Rubia Gouveia

CNV & Finanças

A gente mira na autenticidade e acerta no efeito manada

Sobre mim

Rubia Gouveia

@rubiagouveia

É a obsessão pelas estratégias padrão que nos cegam para o que é mais importante. 

Normal. Normalidade. Norma. O que nos é imposto culturalmente e reproduzimos, mesmo que não faça o menor sentido.

A gente mira na autenticidade e acerta no efeito manada. Queremos respeito e reconhecimento como pessoas únicas, mas nos comportamos para encaixar nos lugares e relações. Nós repetimos padrões o tempo todo de forma tão automática, que mesmo o que foi culturalmente normalizado se confunde com o que é natural do ser humano, intrínseco. Essa dinâmica custa muito caro.

Seguimos fórmulas prontas para vidas e pessoas que são únicas, que não nos representam. E estamos quebradas: física, emocional, e financeiramente, gastando tudo que temos (tempo, dinheiro e energia) para “alcançar” o que alguém rotulou como sucesso. A gente se perde de si

Por que olhamos mais para fora do que para dentro? 

Desde criança, buscamos referências. Eu sigo exemplos próximos para me conectar, para pertencer. Quando adultos essas influências vêm também de outros ambientes.
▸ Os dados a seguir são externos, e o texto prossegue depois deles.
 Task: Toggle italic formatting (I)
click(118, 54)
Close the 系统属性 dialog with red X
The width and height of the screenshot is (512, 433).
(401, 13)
Então, se perguntarem quanto dinheiro precisamos, dificilmente a gente olha pra dentro e faz contas. A gente olha pra alguém que temos como exemplo e quanto precisaríamos pra ter AQUELA vida.

A internet nos mostra o tempo todo coisas que a gente nem sabia que “precisava”. Como você se sente com tantas imagens de pessoas supostamente felizes e bem-sucedidas nas redes sociais? 

Precisamos separar o que é psicológico do que é financeiro. Porque se você já tem as necessidades básicas atendidas, são baixas as chances de mais dinheiro te fazer mais feliz. A mesma mente que nos APRISIONA em vícios, bagagens psicológicas e comparações, é a mente que quer mais dinheiro pra ser “mais livre”. 

E falando em liberdade, o autor do best-seller “Zen – A Arte de Viver com Simplicidade”, Shunmyo Masuno, explica como focar no aqui e agora pode nos libertar. Segundo ele, ao parar de se comparar com os outros, 90% de suas obsessões desaparecerão. Evitar o comportamento competitivo, segundo ele, é a maneira zen de prevenir a ansiedade. 

Nassim Nicholas Taleb diz que “o verdadeiro sucesso é abandonar a disputa desenfreada e passar a modular nossas atividades visando obter paz de espírito”

Mesmo sabendo que comparações podem não ser saudáveis, muitas vezes elas são uma defesa, principalmente para quem está vivendo no automático: Quando olho para fora, a resposta vem “pronta”. Mesmo que seja uma solução ou exemplo que não faz sentido para mim, aparentemente eu economizo energia ao não reinventar a roda. Além disso, seguir uma fórmula pronta desarma a carga da minha responsabilidade, caso ela não funcione. Afinal, "não foi ideia minha", eu “só acreditei e confiei”. 

Tenho sido insistente quanto a olhar para dentro e protagonizar de fato as escolhas, mas tem outra forma? Tem funcionado para nós humanos olharmos tanto para fora?

Muito obrigada e até a próxima semana?